• **Problems**:
(a) In the history of Dungeons & Dragons below, update the stretch from "1984 also saw" through "Strongheart, and Kelek." by putting "hobby shops" in place of "toy stores".
(b) According to the history of Dungeons & Dragons below, which Dragonlance novel made the New York Times bestseller list?

• **Passage given**:
A History of Dungeons & Dragons
Part 11: 1984
1984 was something of a roller-coaster ride for Dungeons & Dragons. TSR was facing financial disaster. Gary Gygax successfully removed Kevin Blume as CEO and started working on getting TSR back in the black, which involved scaling back game lines, cutting staff, and working on new AD&D hardcovers which would appear a year later.
1984 also saw another resurgence in the controversy surrounding D&D in this era with the publishing of Dark Dungeons by Jack Chick. Dark Dungeons was a comic-book style publication that equated playing D&D to witchcraft and Satanism.
Spanning 1983 to 1984, a line of action figures bearing the D&D brand appeared in toy stores featuring iconic characters like Warduke, Strongheart, and Kelek.
Finally, 1984 was the year Dragonlance made its debut, both with a series of adventures and a new novel series, Dragonlance Chronicles. Although it took a few months, Dragons of Autumn Twilight, the first novel in the Dragonlance Chronicles trilogy, hit the New York Times bestseller list and put a D&D setting in the hands of readers who’d otherwise never heard of the game.

• **Data provided**:
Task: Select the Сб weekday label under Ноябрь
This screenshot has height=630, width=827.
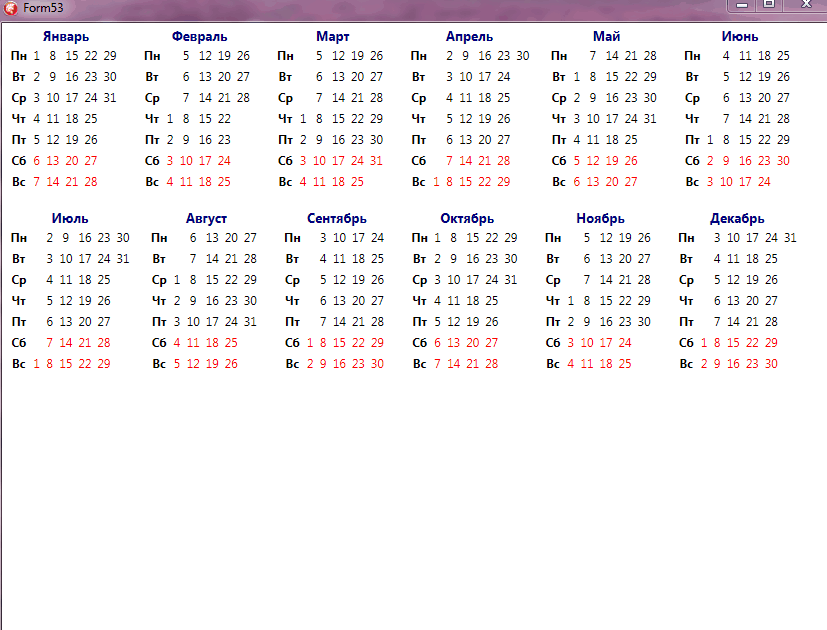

• **Solutions to the problems**:
(a)
1984 also saw another resurgence in the controversy surrounding D&D in this era with the publishing of Dark Dungeons by Jack Chick. Dark Dungeons was a comic-book style publication that equated playing D&D to witchcraft and Satanism.
Spanning 1983 to 1984, a line of action figures bearing the D&D brand appeared in hobby shops featuring iconic characters like Warduke, Strongheart, and Kelek.

(b) Dragons of Autumn Twilight, the first novel in the Dragonlance Chronicles trilogy.